The Captain-Generalship of Venezuela was chiefly noteworthy for the Spanish settlements on the Orinoco, where over 4,000 Spaniards were contained in a dozen or so of villages rather indolently engaged in cattle raising. Together with tributary Indians, the settlers made up a total population of nearly 17,000, with over 70,000 head of cattle among them. Their trade was with the Dutch of Curaçoa, who supplied goods in exchange for cattle, hides, and tobacco.
Caracas was then, as it is now, the head-quarters of the colony, which was separated from the Viceroyalty of New Granada in 1731. Three years previously—in 1728—some merchants of Guipiscoa obtained exclusive trading rights with Caracas, conditionally on their putting an end to the trade with Curaçoa, and landing all cargoes at Cadiz. So successfully did they fulfil these conditions, and to such an extent did they increase the development of the colony, that it was deemed necessary to separate it from New Granada, and form an entirely new administration.
Yet the climate, or some obscure effect of the mingling and cross-breeding of conquerors and conquered, seems to have paralyzed human effort in these colonies of the northern coast. The land was something of an earthly paradise, and men were tempted to doze in it rather than to develop its resources. The cacao of Venezuela takes first place in the markets of the world, and has done so since its initial cultivation there; but not one-tenth of the area available for the growth of the bean has ever been utilized.
Caracas itself, earthquake shaken from time to time, was never—even in the most favourable periods of colonial rule—a flourishing city, but rather a centre of trade for scattered settlements. The town could claim little literary or educational movement to mark it as the capital of a potentially rich country. It was concerned, moreover, with scarcely a trace of the social and erudite development that characterized Bogotá almost from the time of its foundation by Quesada. In so far as it had to be, Caracas existed, but there its ambition ended.
Except for some isolated centres, this was true of the whole of New Granada and Venezuela. Under Spanish rule the Viceroyalty and its dependent Captain-Generalship formed a great area into which Spaniards had come to hunt for mineral wealth, and while that wealth was obtainable there was a vast amount of activity. The aborigines, save for the Chibcha race, numbered among them some of the lowest types on the Continent, and where gold or emeralds or other valuable minerals were to be obtained these unfortunates were pressed into service, or rather into slavery.
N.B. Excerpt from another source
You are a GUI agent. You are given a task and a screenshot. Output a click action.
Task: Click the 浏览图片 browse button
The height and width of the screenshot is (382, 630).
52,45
When the minerals were exhausted, enterprise ceased. Sufficient cultivation for material needs—an easy matter in this productive land—was carried on, and in certain districts a definite amount of cacao growing was practised. For the rest, little was achieved, while farther south development was proceeding along the lines which have brought into being the great republics of to-day.
Then Venezuela gave to South America Simon Bolivar, and the storm of revolution which swept the Continent shook these northern dependencies into transient wakefulness and energy, until the great day of Boyaca dawned, and New Granada and Venezuela, as Spanish colonies, ceased to be. Fit or unfit as they might have been for self-government at the time, these peoples set out to make histories as independent States, and the Spanish colonial era, having lasted over two and a half centuries, came to an end.